● **Available data**:

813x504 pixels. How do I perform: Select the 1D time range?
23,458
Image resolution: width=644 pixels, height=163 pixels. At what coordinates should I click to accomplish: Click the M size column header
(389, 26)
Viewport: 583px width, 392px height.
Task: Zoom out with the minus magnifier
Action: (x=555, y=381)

● **Task item**: Retyping the whole listing exactly is the task here.

● **Task answer**:
813x504 pixels. How do I perform: Select the 1D time range?
23,458
Image resolution: width=644 pixels, height=163 pixels. At what coordinates should I click to accomplish: Click the M size column header
(389, 26)
Viewport: 583px width, 392px height.
Task: Zoom out with the minus magnifier
Action: (x=555, y=381)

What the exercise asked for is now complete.